E effetto non secondario di un Programma ad ampio spettro come questo è lo sviluppo di ricerca e innovazione, con nuove soluzioni e nuovi brevetti ed un salto nella finalità sociale nello sviluppo delle nuove tecnologie.
Con nuovi software e nuovi algoritmi sottratti al monopolio crescente nel digitale e con proprietari ,invece, i Comuni, le Università, le Comunità locali.
Potremmo recuperare come paese un ritardo grande accumulato negli ultimi venti anni e segnare una rotta a livello europeo.

Ovviamente questo vuol dire anche però non essere più Fiat-dipendenti : quanto sacrificheremo ancora come sistema-paese alle scelte della Fiat? E’ un caso che l’Italia è uno dei paesi dove più si è puntato sul trasporto su gomma di merci e persone e dove meno si è puntato invece sull’auto elettrica? Anzi la Fiat si è chiamata completamente fuori dalla frontiera più avanzata della mobilità individuale : quella dei motori elettrici e all’idrogeno.
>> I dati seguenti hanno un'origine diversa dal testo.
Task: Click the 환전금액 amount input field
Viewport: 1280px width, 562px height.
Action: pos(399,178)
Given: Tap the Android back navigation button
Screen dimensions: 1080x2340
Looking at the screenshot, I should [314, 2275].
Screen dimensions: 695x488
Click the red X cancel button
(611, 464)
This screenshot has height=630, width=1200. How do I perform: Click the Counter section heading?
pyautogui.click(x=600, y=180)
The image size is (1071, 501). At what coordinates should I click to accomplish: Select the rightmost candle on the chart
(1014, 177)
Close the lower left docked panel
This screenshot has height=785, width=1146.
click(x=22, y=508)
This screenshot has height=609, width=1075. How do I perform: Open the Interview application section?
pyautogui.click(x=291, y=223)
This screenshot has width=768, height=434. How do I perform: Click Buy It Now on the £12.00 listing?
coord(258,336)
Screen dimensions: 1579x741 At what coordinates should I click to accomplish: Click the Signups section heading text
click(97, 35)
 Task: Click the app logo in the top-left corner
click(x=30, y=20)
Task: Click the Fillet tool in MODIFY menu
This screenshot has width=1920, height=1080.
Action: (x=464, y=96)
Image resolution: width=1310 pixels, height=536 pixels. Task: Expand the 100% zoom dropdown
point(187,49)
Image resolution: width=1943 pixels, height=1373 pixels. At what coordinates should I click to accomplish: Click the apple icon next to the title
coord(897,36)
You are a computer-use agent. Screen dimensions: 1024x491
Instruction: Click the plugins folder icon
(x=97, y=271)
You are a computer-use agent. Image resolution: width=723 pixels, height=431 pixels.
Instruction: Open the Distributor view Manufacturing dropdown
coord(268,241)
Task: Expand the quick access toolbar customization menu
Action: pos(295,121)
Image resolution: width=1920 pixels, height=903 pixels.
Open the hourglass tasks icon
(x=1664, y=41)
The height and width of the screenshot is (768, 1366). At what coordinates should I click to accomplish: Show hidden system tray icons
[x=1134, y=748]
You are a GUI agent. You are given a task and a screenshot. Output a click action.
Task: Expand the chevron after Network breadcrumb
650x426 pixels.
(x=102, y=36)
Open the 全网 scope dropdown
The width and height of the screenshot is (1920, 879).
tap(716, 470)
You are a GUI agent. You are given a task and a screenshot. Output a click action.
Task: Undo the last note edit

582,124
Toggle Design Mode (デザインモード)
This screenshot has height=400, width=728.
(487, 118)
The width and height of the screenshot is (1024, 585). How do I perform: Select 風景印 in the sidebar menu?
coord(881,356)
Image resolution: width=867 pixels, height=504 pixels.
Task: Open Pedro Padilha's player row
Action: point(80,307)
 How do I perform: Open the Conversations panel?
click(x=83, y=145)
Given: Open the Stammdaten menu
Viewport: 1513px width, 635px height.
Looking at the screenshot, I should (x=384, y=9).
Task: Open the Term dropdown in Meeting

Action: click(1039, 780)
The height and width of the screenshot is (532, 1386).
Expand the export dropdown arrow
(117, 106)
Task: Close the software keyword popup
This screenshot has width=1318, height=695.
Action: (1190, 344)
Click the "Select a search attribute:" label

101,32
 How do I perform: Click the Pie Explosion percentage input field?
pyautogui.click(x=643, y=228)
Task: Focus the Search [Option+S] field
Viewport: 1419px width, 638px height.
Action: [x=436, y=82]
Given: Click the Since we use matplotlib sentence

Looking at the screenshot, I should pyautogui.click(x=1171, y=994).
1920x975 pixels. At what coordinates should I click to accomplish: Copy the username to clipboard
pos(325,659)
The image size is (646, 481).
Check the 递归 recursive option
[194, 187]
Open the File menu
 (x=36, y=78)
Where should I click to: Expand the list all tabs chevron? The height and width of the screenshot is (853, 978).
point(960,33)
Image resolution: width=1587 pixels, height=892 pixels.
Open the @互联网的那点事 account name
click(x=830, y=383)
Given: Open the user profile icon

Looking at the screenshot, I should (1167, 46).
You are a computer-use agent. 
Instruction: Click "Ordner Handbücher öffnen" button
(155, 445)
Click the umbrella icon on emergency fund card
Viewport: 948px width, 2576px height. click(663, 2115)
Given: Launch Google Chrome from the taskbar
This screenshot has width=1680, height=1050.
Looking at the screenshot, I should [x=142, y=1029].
E’ ben strano che l’innovatore Marchionne abbia portato la Fiat così lontano dalla sfida del futuro…
E il Ministro Galletti, e Del Rio, e il Presidente del Consiglio, e tanti Presidenti di Regione campioni di modernità e innovazione, quanto hanno in testa una strategia per il sistema paese ?
Tanta considerazione hanno i nostri di quali siano gli asset che contano per il paese che Finmeccanica non molti mesi fa si è ‘ liberata ‘, in favore di Società giapponese, di Ansaldo Sts e Breda ,un patrimonio di ricerca e di tecnologia con pochi eguali al mondo, con 1.9 miliardi di euro di incasso ma con una perdita secca per il sistema paese, appunto, di cui tanto ci si riempie poi la bocca.
Si potrebbe dire : ma quanto costa un progetto del genere?
Non rispondo: ma quanto ci farebbe risparmiare di costi sociali e umani un progetto che abbatte i livelli di inquinamento, peraltro creando nuovo e miglior lavoro?

Dico invece: ma il grande programma di investimenti del Presidente della Commissione europea di 300 miliardi di euro? E i Fondi della nuova programmazione europea 2014-2020? E un concorso di investitori privati? …
Sono la visione politica e la volontà coerente che occorre far emergere. Tutto il resto c’è.
Un po’ abbiamo giocato. Un po’ abbiamo fatto sul serio. Abbiamo soprattutto voluto dire che altre strade ci sono. Sempre. O meglio, ancora. E che vale la pena di cercarle.